* **EXERCISE**: Retype all of the entries exactly as they appear.

Collected data entries
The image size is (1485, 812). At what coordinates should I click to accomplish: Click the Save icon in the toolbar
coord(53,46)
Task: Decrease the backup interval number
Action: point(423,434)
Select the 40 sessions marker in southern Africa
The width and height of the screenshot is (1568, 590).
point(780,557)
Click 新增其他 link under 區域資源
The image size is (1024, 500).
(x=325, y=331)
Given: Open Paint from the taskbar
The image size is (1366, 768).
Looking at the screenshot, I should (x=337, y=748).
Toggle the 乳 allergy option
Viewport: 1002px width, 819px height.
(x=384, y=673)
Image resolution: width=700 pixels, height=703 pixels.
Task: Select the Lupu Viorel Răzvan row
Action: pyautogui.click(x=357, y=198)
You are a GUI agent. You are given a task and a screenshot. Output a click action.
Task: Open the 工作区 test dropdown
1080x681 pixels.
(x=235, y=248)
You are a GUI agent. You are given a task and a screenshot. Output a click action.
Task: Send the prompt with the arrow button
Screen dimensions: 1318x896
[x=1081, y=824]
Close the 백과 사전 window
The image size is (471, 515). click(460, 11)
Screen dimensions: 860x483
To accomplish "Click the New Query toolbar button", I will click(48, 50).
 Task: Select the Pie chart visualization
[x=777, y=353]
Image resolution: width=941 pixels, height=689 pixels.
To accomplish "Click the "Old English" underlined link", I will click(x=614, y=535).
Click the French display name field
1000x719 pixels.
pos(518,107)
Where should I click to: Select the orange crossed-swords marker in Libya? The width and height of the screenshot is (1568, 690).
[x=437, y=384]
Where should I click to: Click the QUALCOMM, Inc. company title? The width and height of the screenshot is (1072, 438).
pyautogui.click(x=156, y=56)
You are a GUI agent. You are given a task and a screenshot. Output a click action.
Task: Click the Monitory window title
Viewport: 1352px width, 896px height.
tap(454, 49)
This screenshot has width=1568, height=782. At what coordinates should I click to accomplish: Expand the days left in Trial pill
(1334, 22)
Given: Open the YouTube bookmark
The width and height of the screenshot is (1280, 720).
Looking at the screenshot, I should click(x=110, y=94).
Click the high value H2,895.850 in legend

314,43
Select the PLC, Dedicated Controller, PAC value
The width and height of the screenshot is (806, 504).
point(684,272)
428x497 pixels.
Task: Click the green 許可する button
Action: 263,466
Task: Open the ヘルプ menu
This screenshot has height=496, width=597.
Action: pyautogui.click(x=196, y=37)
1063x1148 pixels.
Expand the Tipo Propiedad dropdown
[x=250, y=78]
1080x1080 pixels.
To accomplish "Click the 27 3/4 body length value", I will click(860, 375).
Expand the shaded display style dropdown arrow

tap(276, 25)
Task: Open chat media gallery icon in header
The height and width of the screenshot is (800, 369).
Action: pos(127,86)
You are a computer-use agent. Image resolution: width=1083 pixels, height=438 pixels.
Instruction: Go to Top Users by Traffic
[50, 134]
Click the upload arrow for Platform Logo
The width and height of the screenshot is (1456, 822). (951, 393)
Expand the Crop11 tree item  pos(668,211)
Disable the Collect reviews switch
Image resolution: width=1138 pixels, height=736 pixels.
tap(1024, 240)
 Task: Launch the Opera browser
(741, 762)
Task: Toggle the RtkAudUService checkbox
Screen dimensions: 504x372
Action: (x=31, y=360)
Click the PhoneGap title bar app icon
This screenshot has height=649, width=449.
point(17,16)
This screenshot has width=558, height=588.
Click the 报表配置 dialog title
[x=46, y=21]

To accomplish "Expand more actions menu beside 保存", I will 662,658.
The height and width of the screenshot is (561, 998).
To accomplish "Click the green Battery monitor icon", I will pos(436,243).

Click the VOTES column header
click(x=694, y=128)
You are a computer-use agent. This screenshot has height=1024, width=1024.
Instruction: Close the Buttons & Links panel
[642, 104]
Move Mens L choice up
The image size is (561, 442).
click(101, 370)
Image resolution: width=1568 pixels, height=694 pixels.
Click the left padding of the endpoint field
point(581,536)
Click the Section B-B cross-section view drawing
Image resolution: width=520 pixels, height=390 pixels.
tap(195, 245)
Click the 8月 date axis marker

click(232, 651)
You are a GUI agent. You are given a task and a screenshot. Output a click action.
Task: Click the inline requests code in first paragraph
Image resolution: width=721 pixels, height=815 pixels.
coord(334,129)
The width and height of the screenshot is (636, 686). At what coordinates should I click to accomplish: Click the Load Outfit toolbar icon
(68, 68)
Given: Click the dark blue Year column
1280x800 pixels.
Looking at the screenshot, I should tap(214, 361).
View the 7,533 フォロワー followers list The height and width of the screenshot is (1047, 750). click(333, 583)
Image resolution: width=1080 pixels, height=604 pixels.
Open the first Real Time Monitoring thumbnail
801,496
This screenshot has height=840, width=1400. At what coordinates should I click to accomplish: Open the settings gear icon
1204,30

* **SOLUTION BELOW**:
The image size is (1485, 812). At what coordinates should I click to accomplish: Click the Save icon in the toolbar
coord(53,46)
Task: Decrease the backup interval number
Action: point(423,434)
Select the 40 sessions marker in southern Africa
The width and height of the screenshot is (1568, 590).
point(780,557)
Click 新增其他 link under 區域資源
The image size is (1024, 500).
(x=325, y=331)
Given: Open Paint from the taskbar
The image size is (1366, 768).
Looking at the screenshot, I should (x=337, y=748).
Toggle the 乳 allergy option
Viewport: 1002px width, 819px height.
(x=384, y=673)
Image resolution: width=700 pixels, height=703 pixels.
Task: Select the Lupu Viorel Răzvan row
Action: pyautogui.click(x=357, y=198)
You are a GUI agent. You are given a task and a screenshot. Output a click action.
Task: Open the 工作区 test dropdown
1080x681 pixels.
(x=235, y=248)
You are a GUI agent. You are given a task and a screenshot. Output a click action.
Task: Send the prompt with the arrow button
Screen dimensions: 1318x896
[x=1081, y=824]
Close the 백과 사전 window
The image size is (471, 515). click(460, 11)
Screen dimensions: 860x483
To accomplish "Click the New Query toolbar button", I will click(48, 50).
 Task: Select the Pie chart visualization
[x=777, y=353]
Image resolution: width=941 pixels, height=689 pixels.
To accomplish "Click the "Old English" underlined link", I will click(x=614, y=535).
Click the French display name field
1000x719 pixels.
pos(518,107)
Where should I click to: Select the orange crossed-swords marker in Libya? The width and height of the screenshot is (1568, 690).
[x=437, y=384]
Where should I click to: Click the QUALCOMM, Inc. company title? The width and height of the screenshot is (1072, 438).
pyautogui.click(x=156, y=56)
You are a GUI agent. You are given a task and a screenshot. Output a click action.
Task: Click the Monitory window title
Viewport: 1352px width, 896px height.
tap(454, 49)
This screenshot has width=1568, height=782. At what coordinates should I click to accomplish: Expand the days left in Trial pill
(1334, 22)
Given: Open the YouTube bookmark
The width and height of the screenshot is (1280, 720).
Looking at the screenshot, I should click(x=110, y=94).
Click the high value H2,895.850 in legend

314,43
Select the PLC, Dedicated Controller, PAC value
The width and height of the screenshot is (806, 504).
point(684,272)
428x497 pixels.
Task: Click the green 許可する button
Action: 263,466
Task: Open the ヘルプ menu
This screenshot has height=496, width=597.
Action: pyautogui.click(x=196, y=37)
1063x1148 pixels.
Expand the Tipo Propiedad dropdown
[x=250, y=78]
1080x1080 pixels.
To accomplish "Click the 27 3/4 body length value", I will click(860, 375).
Expand the shaded display style dropdown arrow

tap(276, 25)
Task: Open chat media gallery icon in header
The height and width of the screenshot is (800, 369).
Action: pos(127,86)
You are a computer-use agent. Image resolution: width=1083 pixels, height=438 pixels.
Instruction: Go to Top Users by Traffic
[50, 134]
Click the upload arrow for Platform Logo
The width and height of the screenshot is (1456, 822). (951, 393)
Expand the Crop11 tree item  pos(668,211)
Disable the Collect reviews switch
Image resolution: width=1138 pixels, height=736 pixels.
tap(1024, 240)
 Task: Launch the Opera browser
(741, 762)
Task: Toggle the RtkAudUService checkbox
Screen dimensions: 504x372
Action: (x=31, y=360)
Click the PhoneGap title bar app icon
This screenshot has height=649, width=449.
point(17,16)
This screenshot has width=558, height=588.
Click the 报表配置 dialog title
[x=46, y=21]

To accomplish "Expand more actions menu beside 保存", I will 662,658.
The height and width of the screenshot is (561, 998).
To accomplish "Click the green Battery monitor icon", I will pos(436,243).

Click the VOTES column header
click(x=694, y=128)
You are a computer-use agent. This screenshot has height=1024, width=1024.
Instruction: Close the Buttons & Links panel
[642, 104]
Move Mens L choice up
The image size is (561, 442).
click(101, 370)
Image resolution: width=1568 pixels, height=694 pixels.
Click the left padding of the endpoint field
point(581,536)
Click the Section B-B cross-section view drawing
Image resolution: width=520 pixels, height=390 pixels.
tap(195, 245)
Click the 8月 date axis marker

click(232, 651)
You are a GUI agent. You are given a task and a screenshot. Output a click action.
Task: Click the inline requests code in first paragraph
Image resolution: width=721 pixels, height=815 pixels.
coord(334,129)
The width and height of the screenshot is (636, 686). At what coordinates should I click to accomplish: Click the Load Outfit toolbar icon
(68, 68)
Given: Click the dark blue Year column
1280x800 pixels.
Looking at the screenshot, I should tap(214, 361).
View the 7,533 フォロワー followers list The height and width of the screenshot is (1047, 750). click(333, 583)
Image resolution: width=1080 pixels, height=604 pixels.
Open the first Real Time Monitoring thumbnail
801,496
This screenshot has height=840, width=1400. At what coordinates should I click to accomplish: Open the settings gear icon
1204,30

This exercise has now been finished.